» **Work request**
For this exercise, write out every entry exactly and leave the pictures out.

» **Data extracted from a collection**
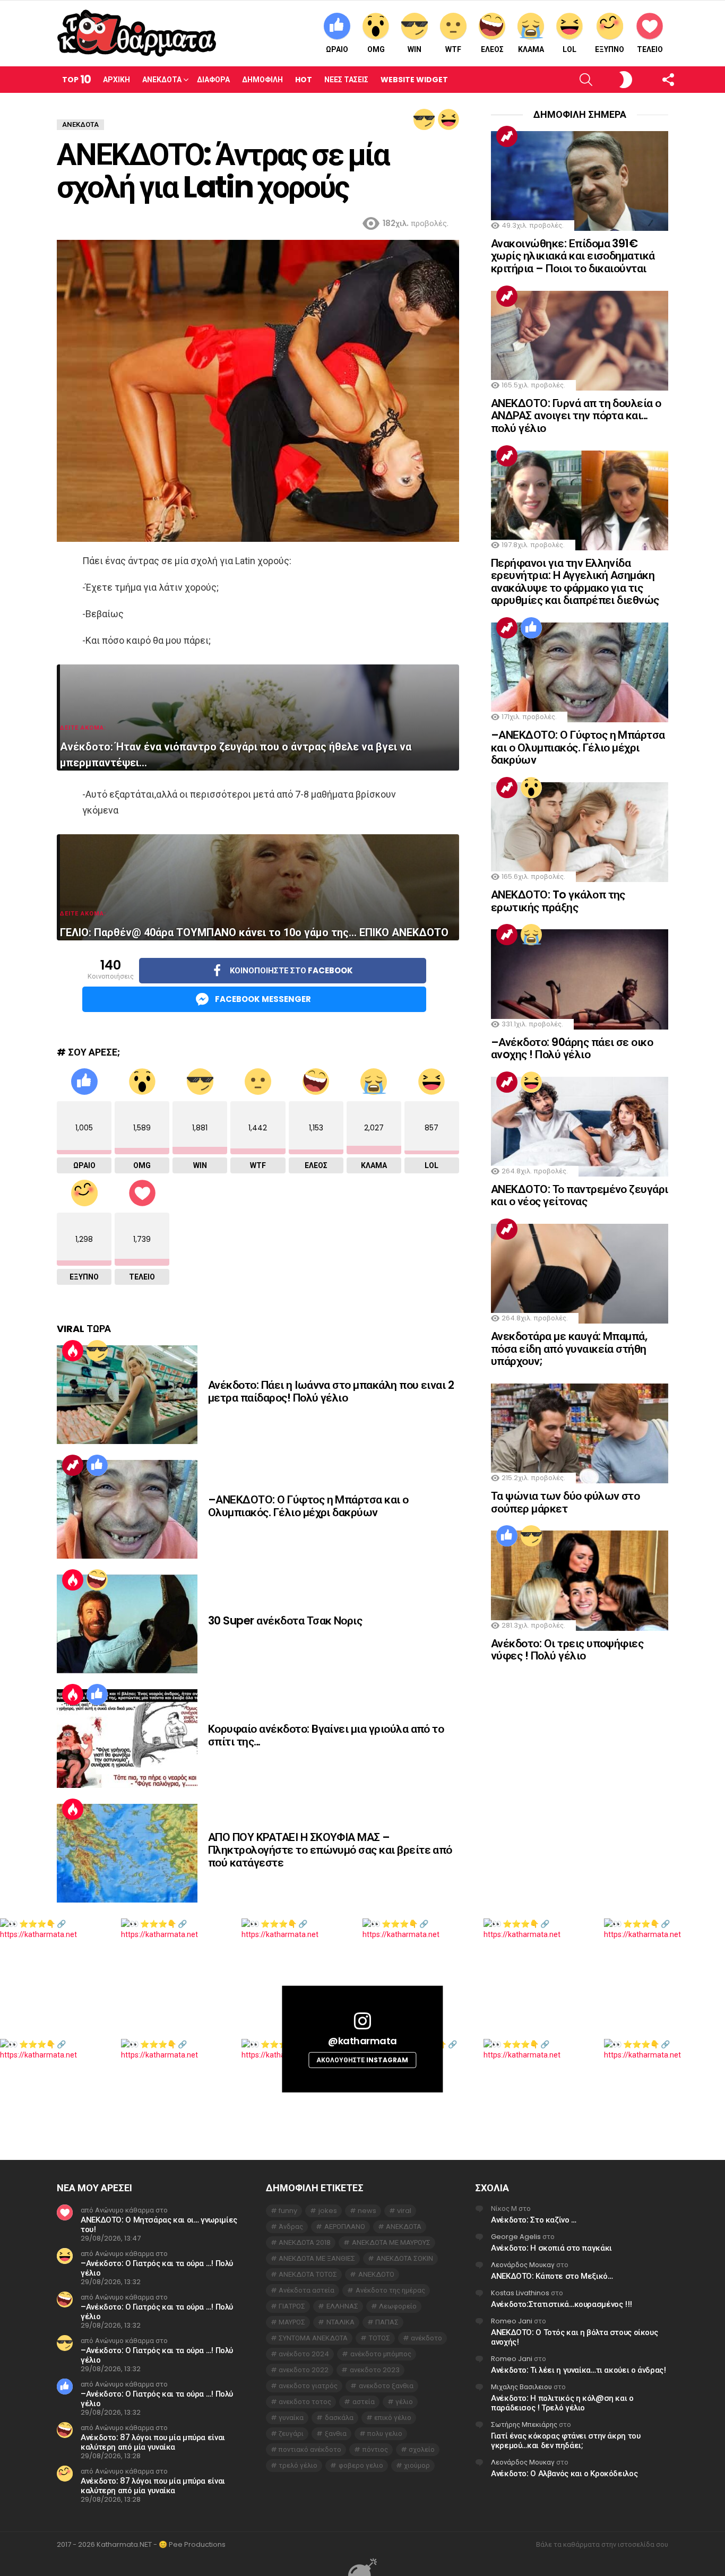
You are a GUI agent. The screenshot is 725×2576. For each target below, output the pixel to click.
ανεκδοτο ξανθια (386, 2386)
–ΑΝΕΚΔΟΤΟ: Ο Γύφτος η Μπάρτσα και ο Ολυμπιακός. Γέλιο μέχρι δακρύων (308, 1506)
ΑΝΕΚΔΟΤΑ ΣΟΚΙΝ (404, 2258)
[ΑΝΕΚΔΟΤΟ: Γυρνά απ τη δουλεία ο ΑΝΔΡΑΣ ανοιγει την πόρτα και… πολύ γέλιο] (579, 341)
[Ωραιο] (97, 1465)
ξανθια (336, 2433)
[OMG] (531, 787)
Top (76, 79)
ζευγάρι (291, 2433)
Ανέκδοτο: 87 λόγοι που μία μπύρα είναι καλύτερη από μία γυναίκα (153, 2442)
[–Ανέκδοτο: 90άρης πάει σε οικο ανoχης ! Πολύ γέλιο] (579, 979)
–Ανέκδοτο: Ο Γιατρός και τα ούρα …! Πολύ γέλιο (157, 2268)
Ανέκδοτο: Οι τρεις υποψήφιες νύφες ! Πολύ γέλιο (567, 1650)
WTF (453, 49)
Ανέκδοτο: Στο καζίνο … (533, 2219)
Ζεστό (72, 1350)
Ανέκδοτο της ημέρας (390, 2290)
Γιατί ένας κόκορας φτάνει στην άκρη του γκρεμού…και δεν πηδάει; (565, 2440)
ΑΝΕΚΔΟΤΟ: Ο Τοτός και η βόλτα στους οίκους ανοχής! (574, 2337)
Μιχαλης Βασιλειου (521, 2387)
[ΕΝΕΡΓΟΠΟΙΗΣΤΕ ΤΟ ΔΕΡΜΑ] (608, 79)
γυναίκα (291, 2418)
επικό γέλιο (392, 2418)
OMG (376, 49)
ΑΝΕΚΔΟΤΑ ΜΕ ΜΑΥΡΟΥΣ (391, 2242)
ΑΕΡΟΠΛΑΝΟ (344, 2226)
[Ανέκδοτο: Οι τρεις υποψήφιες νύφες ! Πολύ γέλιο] (579, 1580)
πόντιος (375, 2449)
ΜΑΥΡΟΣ (292, 2322)
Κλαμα (531, 49)
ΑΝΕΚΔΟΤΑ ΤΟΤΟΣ (308, 2274)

» **Worked solution**
You are a GUI agent. The screenshot is 725×2576. For each target below, output the pixel to click.
ανεκδοτο ξανθια (386, 2386)
–ΑΝΕΚΔΟΤΟ: Ο Γύφτος η Μπάρτσα και ο Ολυμπιακός. Γέλιο μέχρι δακρύων (308, 1506)
ΑΝΕΚΔΟΤΑ ΣΟΚΙΝ (404, 2258)
[ΑΝΕΚΔΟΤΟ: Γυρνά απ τη δουλεία ο ΑΝΔΡΑΣ ανοιγει την πόρτα και… πολύ γέλιο] (579, 341)
[Ωραιο] (97, 1465)
ξανθια (336, 2433)
[OMG] (531, 787)
Top (76, 79)
ζευγάρι (291, 2433)
Ανέκδοτο: 87 λόγοι που μία μπύρα είναι καλύτερη από μία γυναίκα (153, 2442)
[–Ανέκδοτο: 90άρης πάει σε οικο ανoχης ! Πολύ γέλιο] (579, 979)
–Ανέκδοτο: Ο Γιατρός και τα ούρα …! Πολύ γέλιο (157, 2268)
Ανέκδοτο: Οι τρεις υποψήφιες νύφες ! Πολύ γέλιο (567, 1650)
WTF (453, 49)
Ανέκδοτο: Στο καζίνο … (533, 2219)
Ζεστό (72, 1350)
Ανέκδοτο της ημέρας (390, 2290)
Γιατί ένας κόκορας φτάνει στην άκρη του γκρεμού…και δεν πηδάει; (565, 2440)
ΑΝΕΚΔΟΤΟ: Ο Τοτός και η βόλτα στους οίκους ανοχής! (574, 2337)
Μιχαλης Βασιλειου (521, 2387)
[ΕΝΕΡΓΟΠΟΙΗΣΤΕ ΤΟ ΔΕΡΜΑ] (608, 79)
γυναίκα (291, 2418)
επικό γέλιο (392, 2418)
OMG (376, 49)
ΑΝΕΚΔΟΤΑ ΜΕ ΜΑΥΡΟΥΣ (391, 2242)
ΑΕΡΟΠΛΑΝΟ (344, 2226)
[Ανέκδοτο: Οι τρεις υποψήφιες νύφες ! Πολύ γέλιο] (579, 1580)
πόντιος (375, 2449)
ΜΑΥΡΟΣ (292, 2322)
Κλαμα (531, 49)
ΑΝΕΚΔΟΤΑ ΤΟΤΟΣ (308, 2274)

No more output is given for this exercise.